Reproduce the full listing that follows, matching it exactly.

════

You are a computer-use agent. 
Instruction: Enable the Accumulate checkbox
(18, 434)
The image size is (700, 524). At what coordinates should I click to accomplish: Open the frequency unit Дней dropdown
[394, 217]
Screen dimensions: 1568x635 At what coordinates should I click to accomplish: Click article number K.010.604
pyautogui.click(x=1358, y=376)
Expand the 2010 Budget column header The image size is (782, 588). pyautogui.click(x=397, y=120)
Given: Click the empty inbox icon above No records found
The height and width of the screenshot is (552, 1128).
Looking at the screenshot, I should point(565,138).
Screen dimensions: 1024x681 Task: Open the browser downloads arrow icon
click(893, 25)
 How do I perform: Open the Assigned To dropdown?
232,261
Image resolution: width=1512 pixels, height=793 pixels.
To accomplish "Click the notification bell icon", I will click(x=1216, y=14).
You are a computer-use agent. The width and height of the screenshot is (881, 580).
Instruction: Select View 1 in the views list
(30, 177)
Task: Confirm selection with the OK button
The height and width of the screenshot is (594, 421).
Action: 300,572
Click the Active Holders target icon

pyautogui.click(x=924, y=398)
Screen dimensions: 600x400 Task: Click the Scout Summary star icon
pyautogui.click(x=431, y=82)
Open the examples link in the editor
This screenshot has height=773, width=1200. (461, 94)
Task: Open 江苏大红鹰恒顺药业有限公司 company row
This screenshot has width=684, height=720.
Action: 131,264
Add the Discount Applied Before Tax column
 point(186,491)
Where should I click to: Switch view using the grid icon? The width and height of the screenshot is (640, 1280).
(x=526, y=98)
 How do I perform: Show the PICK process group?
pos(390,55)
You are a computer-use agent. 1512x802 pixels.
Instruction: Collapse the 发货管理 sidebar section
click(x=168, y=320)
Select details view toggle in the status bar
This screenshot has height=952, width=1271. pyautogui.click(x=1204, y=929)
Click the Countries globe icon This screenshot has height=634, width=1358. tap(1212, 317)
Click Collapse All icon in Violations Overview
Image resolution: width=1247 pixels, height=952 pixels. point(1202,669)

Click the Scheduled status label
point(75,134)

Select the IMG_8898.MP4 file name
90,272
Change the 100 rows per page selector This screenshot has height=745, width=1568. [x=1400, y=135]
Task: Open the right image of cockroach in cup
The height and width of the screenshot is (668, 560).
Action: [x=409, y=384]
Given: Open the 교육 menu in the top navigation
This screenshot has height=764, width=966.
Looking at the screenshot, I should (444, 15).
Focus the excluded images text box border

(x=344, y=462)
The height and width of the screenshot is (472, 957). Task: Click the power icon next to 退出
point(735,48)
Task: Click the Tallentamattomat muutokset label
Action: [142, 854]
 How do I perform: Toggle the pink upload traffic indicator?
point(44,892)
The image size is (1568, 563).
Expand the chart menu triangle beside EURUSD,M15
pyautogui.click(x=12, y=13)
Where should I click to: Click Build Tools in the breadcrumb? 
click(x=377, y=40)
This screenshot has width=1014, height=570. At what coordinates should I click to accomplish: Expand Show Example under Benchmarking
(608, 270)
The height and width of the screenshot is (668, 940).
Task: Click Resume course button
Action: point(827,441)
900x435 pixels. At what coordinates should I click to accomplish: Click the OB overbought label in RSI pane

════

### OUTPUT OF THE EXERCISE:
You are a computer-use agent. 
Instruction: Enable the Accumulate checkbox
(18, 434)
The image size is (700, 524). At what coordinates should I click to accomplish: Open the frequency unit Дней dropdown
[394, 217]
Screen dimensions: 1568x635 At what coordinates should I click to accomplish: Click article number K.010.604
pyautogui.click(x=1358, y=376)
Expand the 2010 Budget column header The image size is (782, 588). pyautogui.click(x=397, y=120)
Given: Click the empty inbox icon above No records found
The height and width of the screenshot is (552, 1128).
Looking at the screenshot, I should point(565,138).
Screen dimensions: 1024x681 Task: Open the browser downloads arrow icon
click(893, 25)
 How do I perform: Open the Assigned To dropdown?
232,261
Image resolution: width=1512 pixels, height=793 pixels.
To accomplish "Click the notification bell icon", I will click(x=1216, y=14).
You are a computer-use agent. The width and height of the screenshot is (881, 580).
Instruction: Select View 1 in the views list
(30, 177)
Task: Confirm selection with the OK button
The height and width of the screenshot is (594, 421).
Action: 300,572
Click the Active Holders target icon

pyautogui.click(x=924, y=398)
Screen dimensions: 600x400 Task: Click the Scout Summary star icon
pyautogui.click(x=431, y=82)
Open the examples link in the editor
This screenshot has height=773, width=1200. (461, 94)
Task: Open 江苏大红鹰恒顺药业有限公司 company row
This screenshot has width=684, height=720.
Action: 131,264
Add the Discount Applied Before Tax column
 point(186,491)
Where should I click to: Switch view using the grid icon? The width and height of the screenshot is (640, 1280).
(x=526, y=98)
 How do I perform: Show the PICK process group?
pos(390,55)
You are a computer-use agent. 1512x802 pixels.
Instruction: Collapse the 发货管理 sidebar section
click(x=168, y=320)
Select details view toggle in the status bar
This screenshot has height=952, width=1271. pyautogui.click(x=1204, y=929)
Click the Countries globe icon This screenshot has height=634, width=1358. tap(1212, 317)
Click Collapse All icon in Violations Overview
Image resolution: width=1247 pixels, height=952 pixels. point(1202,669)

Click the Scheduled status label
point(75,134)

Select the IMG_8898.MP4 file name
90,272
Change the 100 rows per page selector This screenshot has height=745, width=1568. [x=1400, y=135]
Task: Open the right image of cockroach in cup
The height and width of the screenshot is (668, 560).
Action: [x=409, y=384]
Given: Open the 교육 menu in the top navigation
This screenshot has height=764, width=966.
Looking at the screenshot, I should (444, 15).
Focus the excluded images text box border

(x=344, y=462)
The height and width of the screenshot is (472, 957). Task: Click the power icon next to 退出
point(735,48)
Task: Click the Tallentamattomat muutokset label
Action: [142, 854]
 How do I perform: Toggle the pink upload traffic indicator?
point(44,892)
The image size is (1568, 563).
Expand the chart menu triangle beside EURUSD,M15
pyautogui.click(x=12, y=13)
Where should I click to: Click Build Tools in the breadcrumb? 
click(x=377, y=40)
This screenshot has width=1014, height=570. At what coordinates should I click to accomplish: Expand Show Example under Benchmarking
(608, 270)
The height and width of the screenshot is (668, 940).
Task: Click Resume course button
Action: point(827,441)
900x435 pixels. At what coordinates should I click to accomplish: Click the OB overbought label in RSI pane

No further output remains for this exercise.